[Dataset extract — start]
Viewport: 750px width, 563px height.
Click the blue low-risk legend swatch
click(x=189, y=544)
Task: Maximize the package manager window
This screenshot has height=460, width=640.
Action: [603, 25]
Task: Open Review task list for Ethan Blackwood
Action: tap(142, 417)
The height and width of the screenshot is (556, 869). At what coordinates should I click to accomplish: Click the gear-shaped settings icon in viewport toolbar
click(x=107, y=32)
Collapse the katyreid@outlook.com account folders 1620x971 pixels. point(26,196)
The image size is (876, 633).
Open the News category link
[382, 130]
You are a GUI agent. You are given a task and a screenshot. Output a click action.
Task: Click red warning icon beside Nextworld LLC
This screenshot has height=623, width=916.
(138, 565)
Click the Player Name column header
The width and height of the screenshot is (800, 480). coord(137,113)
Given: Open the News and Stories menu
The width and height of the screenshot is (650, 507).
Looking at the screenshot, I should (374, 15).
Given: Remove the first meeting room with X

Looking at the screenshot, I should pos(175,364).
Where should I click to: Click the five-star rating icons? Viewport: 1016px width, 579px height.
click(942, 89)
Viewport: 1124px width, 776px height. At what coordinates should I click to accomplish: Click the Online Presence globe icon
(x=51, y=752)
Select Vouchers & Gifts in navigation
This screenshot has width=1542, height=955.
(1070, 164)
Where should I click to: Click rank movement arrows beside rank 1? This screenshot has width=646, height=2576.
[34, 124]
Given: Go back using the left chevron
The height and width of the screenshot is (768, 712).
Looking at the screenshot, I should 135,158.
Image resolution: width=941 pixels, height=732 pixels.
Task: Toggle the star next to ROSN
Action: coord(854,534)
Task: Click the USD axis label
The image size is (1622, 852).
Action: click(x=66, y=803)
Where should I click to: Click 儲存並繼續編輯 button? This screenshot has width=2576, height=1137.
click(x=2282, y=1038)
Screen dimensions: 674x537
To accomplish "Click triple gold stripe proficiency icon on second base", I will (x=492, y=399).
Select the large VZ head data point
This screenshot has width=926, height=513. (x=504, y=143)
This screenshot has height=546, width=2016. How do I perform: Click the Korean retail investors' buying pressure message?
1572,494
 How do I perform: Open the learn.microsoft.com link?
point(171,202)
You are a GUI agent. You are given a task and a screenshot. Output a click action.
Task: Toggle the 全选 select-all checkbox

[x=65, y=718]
[Dataset extract — finish]
[Task to carry out] Only the lines from the one containing "The image size is (1622, 852)." to the end of the records should be repeated, exactly as they appear.

[Task output]
The image size is (1622, 852).
Action: click(x=66, y=803)
Where should I click to: Click 儲存並繼續編輯 button? This screenshot has width=2576, height=1137.
click(x=2282, y=1038)
Screen dimensions: 674x537
To accomplish "Click triple gold stripe proficiency icon on second base", I will (x=492, y=399).
Select the large VZ head data point
This screenshot has width=926, height=513. (x=504, y=143)
This screenshot has height=546, width=2016. How do I perform: Click the Korean retail investors' buying pressure message?
1572,494
 How do I perform: Open the learn.microsoft.com link?
point(171,202)
You are a GUI agent. You are given a task and a screenshot. Output a click action.
Task: Toggle the 全选 select-all checkbox

[x=65, y=718]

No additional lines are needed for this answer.